■ REQUIRED ACTION ■
The job is to find each line in the entries holding the string "screenshot" and copy that line.

■ TASK DATA ■
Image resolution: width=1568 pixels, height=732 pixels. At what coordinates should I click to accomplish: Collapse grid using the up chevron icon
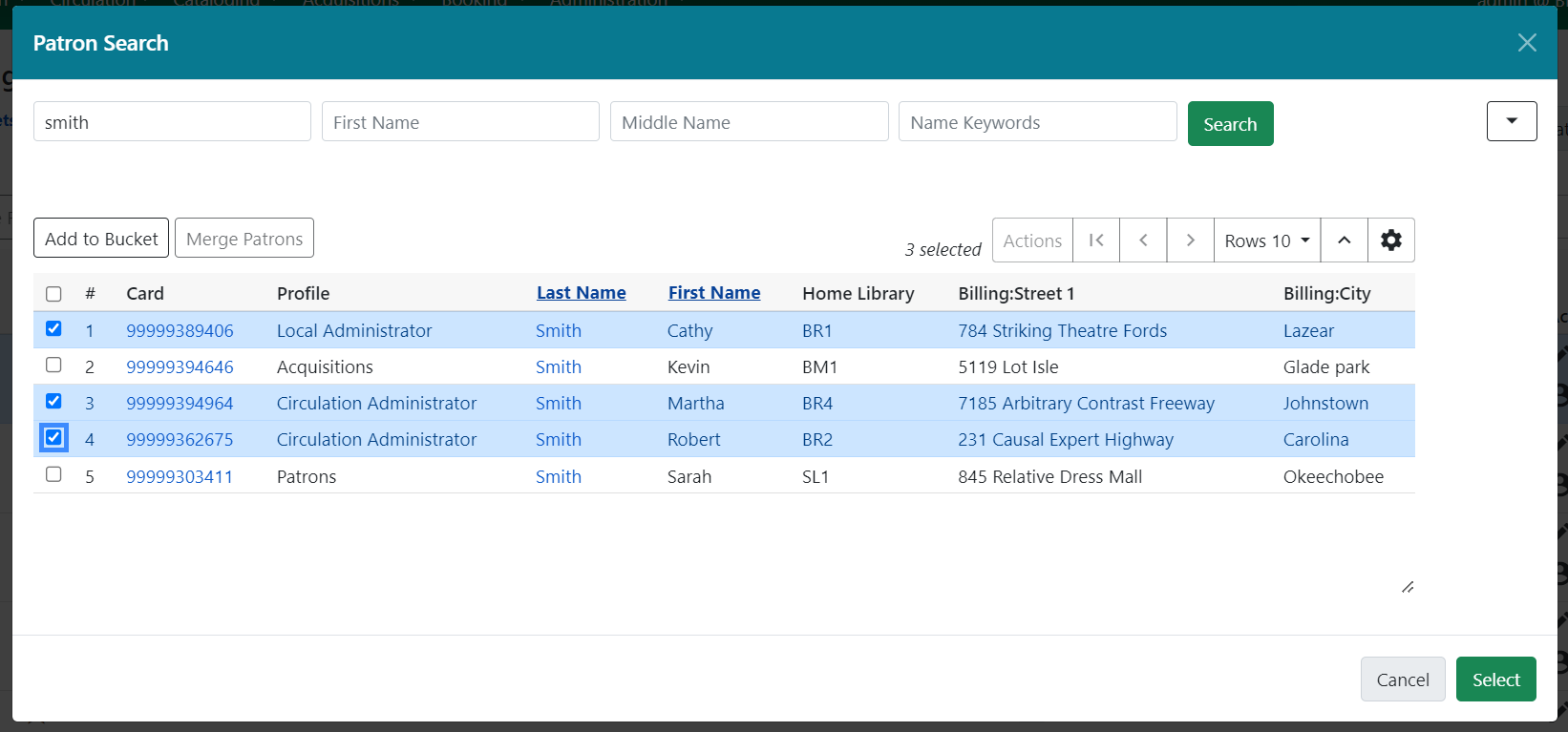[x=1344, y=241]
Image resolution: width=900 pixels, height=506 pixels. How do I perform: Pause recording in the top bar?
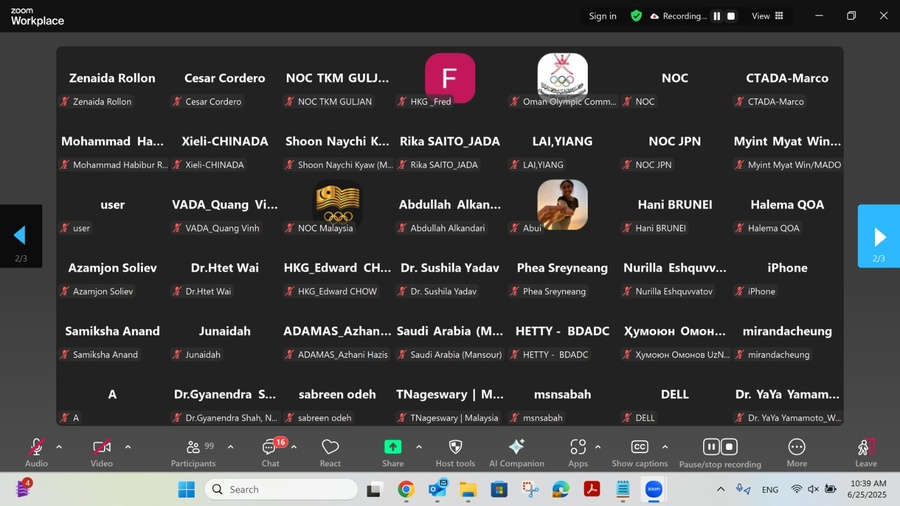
* * *
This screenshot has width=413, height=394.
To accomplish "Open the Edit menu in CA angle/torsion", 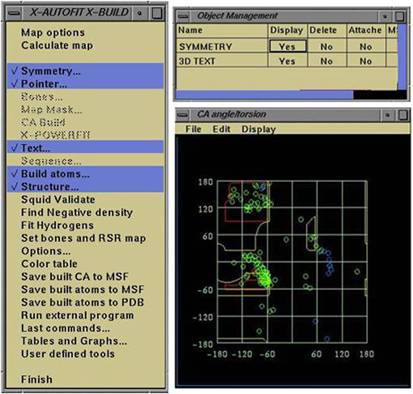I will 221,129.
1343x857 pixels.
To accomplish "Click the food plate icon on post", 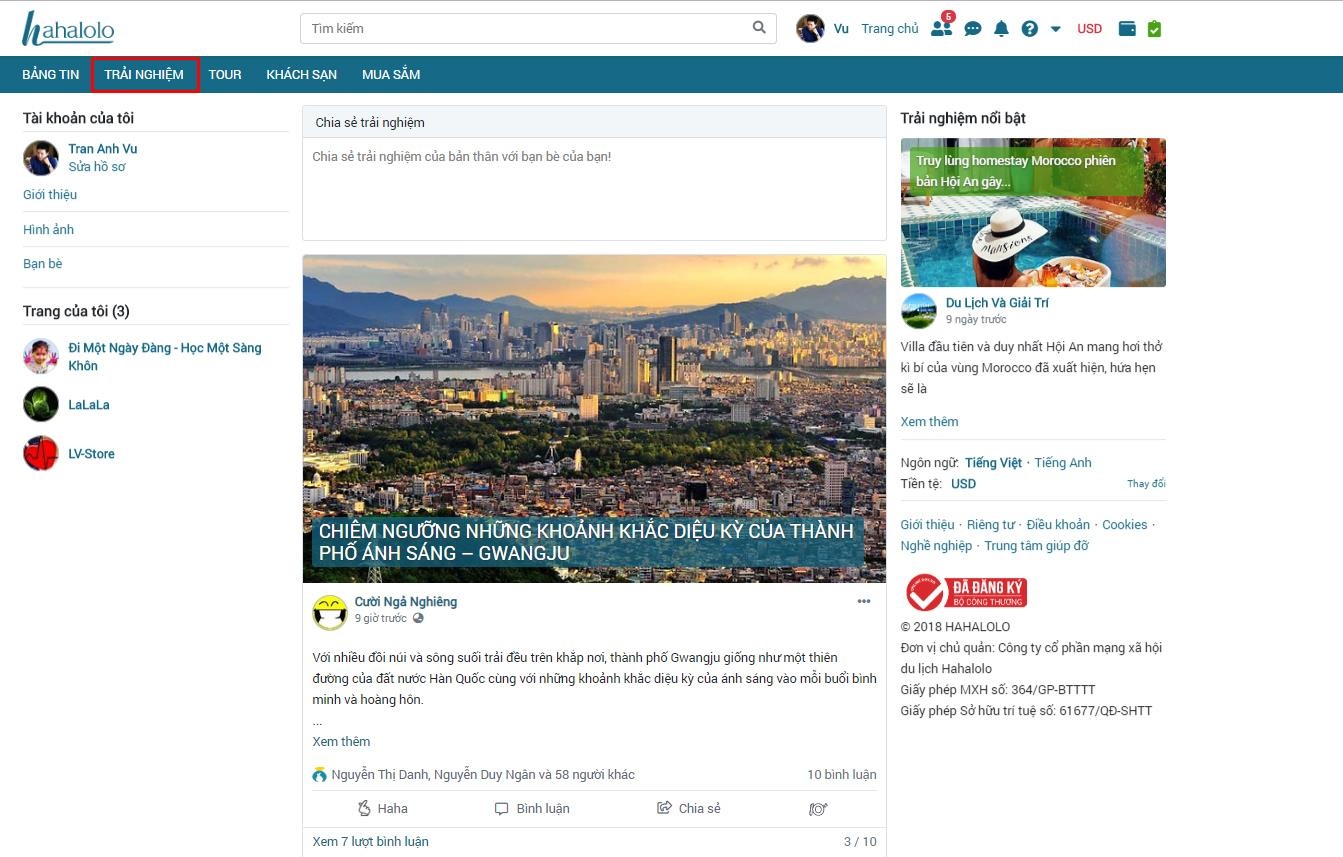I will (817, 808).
* * *
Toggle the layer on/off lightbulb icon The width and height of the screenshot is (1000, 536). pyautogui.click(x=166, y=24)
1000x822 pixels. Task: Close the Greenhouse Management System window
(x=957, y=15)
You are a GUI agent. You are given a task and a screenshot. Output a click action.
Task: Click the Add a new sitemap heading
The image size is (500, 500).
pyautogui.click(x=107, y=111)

■ ANSWER SPACE ■
This screenshot has width=413, height=394.
Toggle the layer on/off lightbulb icon The width and height of the screenshot is (1000, 536). pyautogui.click(x=166, y=24)
You are a GUI agent. You are given a task and a screenshot. Output a click action.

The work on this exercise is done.